Aus der Umgebung des italienischen Innenministers Matteo Salvini, dem bei seinen Auftritten in der Öffentlichkeit große Begeisterung entgegenschlägt, stammt ein Video vom Gipfeltreffen der EU-Innenminister, in dem Salvini auf Äußerungen des luxemburgischen Ministers Jean Asselborn reagiert:

Wie ich höre, sagen meine Kollegen, daß Europa Einwanderer braucht, weil seine Bevölkerung überaltert, ich bin jedoch völlig anderer Ansicht. Ich meine, daß ich deshalb an der Regierung bin und von meinen Mitbürgern bezahlt werde, damit ich unseren jungen Leuten helfe, wieder Kinder zu bekommen, wie sie es noch vor wenigen Jahren taten, und nicht, um die Besten der afrikanischen Jugend aus ihrer Umgebung herauszureißen, damit sie die Europäer ersetzen, die aus wirtschaftlichen Gründen keine Kinder mehr haben. Das sind zwei völlig unterschiedliche Weltbilder. Vielleicht gibt es diese Notwendigkeit in Luxemburg; wir in Italien jedoch spüren die Verantwortung, unseren Kindern zu helfen, mehr Kinder zu bekommen, und nicht neue Sklaven zu bekommen, um die Kinder zu ersetzen, die wir nicht mehr bekommen.

Rot vor Zorn unterbricht ihn Asselborn:

So was! Das ist eine üble Täuschung!

Darauf Salvini:

Ich antworte ganz ruhig auf Ihren Standpunkt, der sich von meinem unterscheidet. Wenn Sie in Luxemburg eine neue Einwanderung brauchen, so ziehe ich es meinerseits vor, Italien für die Italiener zu bewahren, die wieder Kinder bekommen.

Asselborn ist immer noch zornesrot:

Werter Herr, in Luxemburg hatten wir zehntausende Italiener, sie kamen als Migranten, sie haben in Luxemburg gearbeitet, damit Sie in Italien überhaupt Geld für Ihre Kinder hatten, Scheiße aber auch!

Der unerschütterliche Salvini:

Jemand mit guter Erziehung hätte mich ausreden und meinen Redebeitrag beenden lassen.

In einem Interview mit dem SPIEGEL bezichtigte Asselborn Salvini dann am vergangenen Samstag, sich der „Methoden und Tonfall der Faschisten der 30er Jahre“ zu bedienen.
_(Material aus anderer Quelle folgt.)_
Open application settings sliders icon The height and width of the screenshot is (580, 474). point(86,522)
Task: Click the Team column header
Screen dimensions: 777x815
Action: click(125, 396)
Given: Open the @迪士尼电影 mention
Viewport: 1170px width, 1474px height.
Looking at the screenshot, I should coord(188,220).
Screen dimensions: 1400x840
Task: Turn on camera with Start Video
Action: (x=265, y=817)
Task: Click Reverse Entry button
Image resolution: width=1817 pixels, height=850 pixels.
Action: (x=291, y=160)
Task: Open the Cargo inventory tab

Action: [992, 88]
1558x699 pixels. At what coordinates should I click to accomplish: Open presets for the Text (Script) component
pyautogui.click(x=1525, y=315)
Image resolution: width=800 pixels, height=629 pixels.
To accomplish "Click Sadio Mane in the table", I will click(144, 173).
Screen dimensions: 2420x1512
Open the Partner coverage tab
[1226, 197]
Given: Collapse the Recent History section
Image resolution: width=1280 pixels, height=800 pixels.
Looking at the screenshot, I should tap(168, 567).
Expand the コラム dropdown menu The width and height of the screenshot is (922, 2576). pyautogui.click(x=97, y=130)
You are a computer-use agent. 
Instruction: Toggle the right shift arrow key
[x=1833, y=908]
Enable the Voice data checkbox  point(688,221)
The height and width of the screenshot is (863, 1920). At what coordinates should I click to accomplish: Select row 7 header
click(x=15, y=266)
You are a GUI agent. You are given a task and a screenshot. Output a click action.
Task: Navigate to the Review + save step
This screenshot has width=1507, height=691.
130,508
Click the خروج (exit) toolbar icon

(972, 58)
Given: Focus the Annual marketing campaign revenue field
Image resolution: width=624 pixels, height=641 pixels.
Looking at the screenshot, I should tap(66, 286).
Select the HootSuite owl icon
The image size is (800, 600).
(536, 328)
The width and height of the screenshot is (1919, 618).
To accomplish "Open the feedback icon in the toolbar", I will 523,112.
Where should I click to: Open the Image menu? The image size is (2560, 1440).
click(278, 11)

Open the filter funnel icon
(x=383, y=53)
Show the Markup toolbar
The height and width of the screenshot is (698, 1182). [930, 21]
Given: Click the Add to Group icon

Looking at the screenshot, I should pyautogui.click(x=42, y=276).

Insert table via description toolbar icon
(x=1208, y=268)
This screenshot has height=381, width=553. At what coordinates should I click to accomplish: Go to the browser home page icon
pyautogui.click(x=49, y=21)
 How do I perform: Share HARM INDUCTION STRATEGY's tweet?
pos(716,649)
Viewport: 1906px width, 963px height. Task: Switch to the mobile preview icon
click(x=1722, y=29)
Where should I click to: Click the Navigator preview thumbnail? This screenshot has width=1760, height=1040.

Darauf antwortete Salvini am Sonntag auf twitter:

Nachdem der sozialistische Minister des Finanzparadieses Luxemburg unsere ausgewanderten italienischen Großväter mit den Illegalen von heute verglich, nachdem er meine Rede unterbrach, indem er „Scheiße“ schrie, bzeichnet er mich nun als „Faschisten“. Was genau ist denn nun deren Problem, da in Luxemburg? Kein Faschismus, nur die Einhaltung der Regeln. Wenn er die Einwanderer so sehr mag, dann soll er sie in Luxemburg aufnehmen. In Italien haben wir bereits zuviele aufgenommen.

– Kein Kommentar unsererseits außer dem, daß nach Umfragen 62 % der Italiener hinter Salvini und seiner Politik stehen.